まず、記事内の数字・固有名詞・日付・制度に関する記述をすべて洗い出します。
次に、それぞれを公式サイトや公的機関などの信頼できる情報源で確認します。
裏が取れないものは、削除するか「〜と言われています」と断定を避けた表現に変えます。
「AIが言っていたから」は根拠になりません。
必ず一次情報にあたる習慣をつけましょう。
コピーコンテンツ・独自性欠如への対処
AIは学習データをもとに文章を作るため、放っておくと「どこかで見たような内容」になりがちです。
これを防ぐには、一次情報と自社データで差別化することが有効です。
あなた自身の体験、独自に集めたお客様の声、自社で得た成果の傾向など、他の誰も持っていない情報を記事に盛り込むことで、コピーコンテンツから抜け出しやすくなります。
言い換えれば、独自性とは「あなたにしか書けないことを書く」ことです。
AIはそこを埋められないからこそ、人間の出番になります。
公開して終わりにしない|アクセス数・成果を見て直す運用
記事作成でつまずく方の多くが、「公開したら終わり」になっています。
しかし本当に大切なのは、公開後です。
記事は一度作って終わりではなく、公開後に反応を見て直していくことで少しずつ育ちます。
多くの人がここを見落としているからこそ、丁寧に運用するだけで差がつきます。
どの記事が読まれているかを数字で確認する
まず必要なのは、どの記事がどれだけ読まれているかを数字で把握することです。
感覚で「この記事は良い出来だ」と思っていても、実際のアクセス数を見ると読まれていない、ということはよくあります。
逆に、力を入れていなかった記事が意外と読まれていることもあります。
記事ごとのアクセス数や成果を確認することで、「どこに手を入れれば効果が大きいか」の当たりをつけられます。

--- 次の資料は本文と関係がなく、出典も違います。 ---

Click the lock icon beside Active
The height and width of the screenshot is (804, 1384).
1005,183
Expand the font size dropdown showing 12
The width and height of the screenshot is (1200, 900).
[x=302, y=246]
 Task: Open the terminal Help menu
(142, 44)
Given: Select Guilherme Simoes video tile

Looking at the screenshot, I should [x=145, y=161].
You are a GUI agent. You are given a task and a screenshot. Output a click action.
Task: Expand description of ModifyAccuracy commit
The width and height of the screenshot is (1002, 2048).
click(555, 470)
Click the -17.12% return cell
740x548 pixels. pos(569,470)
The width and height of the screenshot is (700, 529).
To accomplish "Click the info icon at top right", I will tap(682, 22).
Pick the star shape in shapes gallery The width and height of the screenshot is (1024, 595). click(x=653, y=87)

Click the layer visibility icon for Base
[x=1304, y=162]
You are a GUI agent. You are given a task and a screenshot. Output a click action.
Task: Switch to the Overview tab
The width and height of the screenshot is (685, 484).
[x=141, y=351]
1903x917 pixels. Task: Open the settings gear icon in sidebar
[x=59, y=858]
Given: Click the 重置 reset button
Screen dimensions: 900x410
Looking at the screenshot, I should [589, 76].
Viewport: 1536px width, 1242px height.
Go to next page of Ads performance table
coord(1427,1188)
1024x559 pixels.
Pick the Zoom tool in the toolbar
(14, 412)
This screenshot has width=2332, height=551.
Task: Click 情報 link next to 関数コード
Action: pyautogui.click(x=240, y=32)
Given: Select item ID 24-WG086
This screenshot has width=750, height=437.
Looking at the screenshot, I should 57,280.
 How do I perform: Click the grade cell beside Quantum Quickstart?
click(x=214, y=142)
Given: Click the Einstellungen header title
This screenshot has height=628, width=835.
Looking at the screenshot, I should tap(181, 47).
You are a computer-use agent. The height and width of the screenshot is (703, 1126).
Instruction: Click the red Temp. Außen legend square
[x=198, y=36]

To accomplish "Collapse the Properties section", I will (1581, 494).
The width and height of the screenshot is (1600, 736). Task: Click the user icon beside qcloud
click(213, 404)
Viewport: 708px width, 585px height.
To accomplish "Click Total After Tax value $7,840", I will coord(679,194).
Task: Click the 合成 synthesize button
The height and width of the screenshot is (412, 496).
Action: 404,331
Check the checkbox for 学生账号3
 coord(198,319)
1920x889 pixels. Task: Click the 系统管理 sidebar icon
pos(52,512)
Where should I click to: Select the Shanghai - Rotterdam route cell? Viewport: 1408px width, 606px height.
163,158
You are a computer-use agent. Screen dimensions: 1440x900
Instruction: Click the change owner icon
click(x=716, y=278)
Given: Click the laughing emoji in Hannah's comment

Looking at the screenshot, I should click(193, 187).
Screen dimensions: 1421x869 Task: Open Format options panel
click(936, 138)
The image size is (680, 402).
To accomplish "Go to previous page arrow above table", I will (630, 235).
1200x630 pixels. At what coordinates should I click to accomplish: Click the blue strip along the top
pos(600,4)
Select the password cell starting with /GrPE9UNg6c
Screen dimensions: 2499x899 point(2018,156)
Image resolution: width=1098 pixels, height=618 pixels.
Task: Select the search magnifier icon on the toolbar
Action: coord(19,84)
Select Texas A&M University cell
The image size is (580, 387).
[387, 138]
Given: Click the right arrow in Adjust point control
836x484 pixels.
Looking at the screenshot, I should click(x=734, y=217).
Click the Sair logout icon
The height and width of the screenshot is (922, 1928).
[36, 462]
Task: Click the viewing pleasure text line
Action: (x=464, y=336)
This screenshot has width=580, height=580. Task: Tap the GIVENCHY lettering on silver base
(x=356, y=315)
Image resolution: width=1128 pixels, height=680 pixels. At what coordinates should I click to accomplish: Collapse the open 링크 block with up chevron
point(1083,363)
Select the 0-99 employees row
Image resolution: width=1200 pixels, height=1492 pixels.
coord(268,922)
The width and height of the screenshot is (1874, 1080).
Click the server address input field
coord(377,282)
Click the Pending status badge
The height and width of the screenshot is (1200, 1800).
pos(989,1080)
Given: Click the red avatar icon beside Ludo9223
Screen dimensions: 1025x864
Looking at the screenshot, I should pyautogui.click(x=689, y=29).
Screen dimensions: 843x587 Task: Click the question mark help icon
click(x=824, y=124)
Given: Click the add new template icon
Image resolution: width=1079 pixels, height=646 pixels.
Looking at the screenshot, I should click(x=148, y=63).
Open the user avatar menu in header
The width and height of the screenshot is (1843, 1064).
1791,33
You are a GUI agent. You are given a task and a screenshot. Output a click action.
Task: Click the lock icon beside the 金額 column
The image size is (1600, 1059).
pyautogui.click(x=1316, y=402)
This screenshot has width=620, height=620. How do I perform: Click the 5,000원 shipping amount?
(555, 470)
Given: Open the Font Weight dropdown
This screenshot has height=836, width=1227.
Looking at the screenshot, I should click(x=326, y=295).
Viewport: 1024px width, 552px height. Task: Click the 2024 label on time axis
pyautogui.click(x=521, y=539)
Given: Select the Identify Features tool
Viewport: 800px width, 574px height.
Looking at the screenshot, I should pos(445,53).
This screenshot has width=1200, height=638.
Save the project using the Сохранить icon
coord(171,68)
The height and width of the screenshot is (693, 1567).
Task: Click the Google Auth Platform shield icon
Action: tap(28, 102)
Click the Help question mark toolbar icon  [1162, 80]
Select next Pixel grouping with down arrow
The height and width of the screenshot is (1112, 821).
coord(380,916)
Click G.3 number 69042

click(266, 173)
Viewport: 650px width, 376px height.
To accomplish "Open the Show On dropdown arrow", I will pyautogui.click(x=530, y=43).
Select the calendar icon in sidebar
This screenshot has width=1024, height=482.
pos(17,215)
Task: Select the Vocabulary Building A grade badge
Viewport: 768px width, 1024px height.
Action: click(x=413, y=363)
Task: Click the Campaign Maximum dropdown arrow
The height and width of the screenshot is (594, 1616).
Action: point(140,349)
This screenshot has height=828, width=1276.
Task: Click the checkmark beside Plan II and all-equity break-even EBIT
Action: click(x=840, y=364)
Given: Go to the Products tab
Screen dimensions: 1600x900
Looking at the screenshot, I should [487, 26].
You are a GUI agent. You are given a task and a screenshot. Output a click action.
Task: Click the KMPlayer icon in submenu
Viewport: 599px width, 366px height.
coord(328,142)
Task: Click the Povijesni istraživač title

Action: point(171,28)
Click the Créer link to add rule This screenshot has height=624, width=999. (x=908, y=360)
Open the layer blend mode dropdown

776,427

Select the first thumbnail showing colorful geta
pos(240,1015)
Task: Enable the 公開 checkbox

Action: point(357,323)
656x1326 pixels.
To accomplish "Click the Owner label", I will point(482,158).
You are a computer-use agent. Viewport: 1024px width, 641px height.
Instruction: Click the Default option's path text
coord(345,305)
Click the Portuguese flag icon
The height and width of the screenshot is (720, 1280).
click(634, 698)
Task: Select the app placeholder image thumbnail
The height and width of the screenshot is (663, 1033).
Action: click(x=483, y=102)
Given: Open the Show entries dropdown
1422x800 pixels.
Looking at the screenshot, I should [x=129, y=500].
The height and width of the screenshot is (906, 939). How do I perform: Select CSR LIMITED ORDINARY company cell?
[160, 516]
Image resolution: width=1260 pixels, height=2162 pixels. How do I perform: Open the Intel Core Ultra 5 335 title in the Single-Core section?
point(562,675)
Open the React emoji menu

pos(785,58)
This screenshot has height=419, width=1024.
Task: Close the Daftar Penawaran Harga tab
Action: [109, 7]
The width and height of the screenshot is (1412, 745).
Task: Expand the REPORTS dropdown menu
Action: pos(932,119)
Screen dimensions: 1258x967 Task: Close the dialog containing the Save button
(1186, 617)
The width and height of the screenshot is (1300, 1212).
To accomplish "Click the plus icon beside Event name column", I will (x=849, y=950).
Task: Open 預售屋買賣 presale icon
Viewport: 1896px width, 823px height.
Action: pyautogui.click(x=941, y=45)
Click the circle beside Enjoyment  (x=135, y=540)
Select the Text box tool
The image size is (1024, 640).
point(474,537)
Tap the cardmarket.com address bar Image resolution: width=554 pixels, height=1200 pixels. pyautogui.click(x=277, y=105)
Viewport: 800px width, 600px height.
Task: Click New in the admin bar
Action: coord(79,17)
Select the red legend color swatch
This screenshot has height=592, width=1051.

アクセス数の確認には、GoogleアナリティクスやGoogleサーチコンソールといった無料の解析ツールが役立ちます。
数字を根拠に「どこを直すか」を決める
数字を見たら、次は「どこを直すか」を判断します。
たとえば、アクセスは集まっているのに読者がすぐ離れている記事なら、導入や見出しの改善が必要かもしれません。
そもそもアクセスが少ない記事なら、キーワードや検索意図の見直しが先です。
このように、数字を根拠に打ち手を決めると、当てずっぽうの修正を避けられます。
とはいえ、「どの数字を見て、どう判断すればいいのか分からない」という方も多いはずです。
その場合は、アクセス解析ツールや、分析・改善提案までサポートする集客ツールの力を借りるのも一つの選択肢です。
ツールごとに機能や料金は異なるため、導入前に公式ページで内容を確認しましょう。


AIブログ記事作成でよくある失敗と回避策
最後に、初心者がつまずきやすい失敗を先回りで紹介します。
あらかじめ知っておけば、同じ轍を踏まずに済みます。
代表的な失敗は次の3つです。
| 失敗 | 何が起きるか | 回避策 |
|---|---|---|
| 生成した文章を丸投げで公開 | 内容が薄く独自性がなくなる | 人間が編集し一次情報を足す |
| ファクトチェックを飛ばす | 誤情報で信頼を失う | 数字・固有名詞・制度を裏取り |
| プロンプトが雑すぎる | 当たり障りのない文章になる | 読者・目的・条件を具体的に伝える |
失敗1:生成した文章を丸投げで公開する
AIの出力をそのまま公開すると、内容が薄く、独自性のない記事になります。
必ず人間が編集し、一次情報を足してから公開しましょう。
失敗2:ファクトチェックを飛ばす
ハルシネーションによる誤情報を見逃すと、読者の信頼を失いかねません。
数字・固有名詞・制度は必ず裏取りをしてください。
失敗3:プロンプトが雑すぎる
「〜について書いて」だけの指示では、当たり障りのない文章しか返ってきません。
読者・目的・条件を具体的に伝える習慣をつけましょう。
これらはどれも、少しの意識で防げるものばかりです。
「AIに任せきりにしない」という一点を守るだけで、失敗の大半は避けられます。
まとめ:AIと人間の役割分担で、続けられる記事作成を
ここまで、AIを使ったブログ記事作成の手順、ツール選び、プロンプトのコツ、SEOでの品質担保、そして公開後の運用まで解説してきました。
最後に、要点を3つに整理します。
- AIで効率化する:構成案・下書き・リライトはAIに任せ、作業時間を大きく短縮する
- 人間で信頼性を担保する:一次情報・体験談・ファクトチェックで独自性と正確さを加える
- 公開後に数字で改善する:作って終わりにせず、アクセス数や成果を見て直し続ける
AIブログ記事作成は、「AIか人間か」の二択ではありません。
両者の得意分野を組み合わせることで、初心者でも無理なく、質の高い記事を継続的に作れるようになります。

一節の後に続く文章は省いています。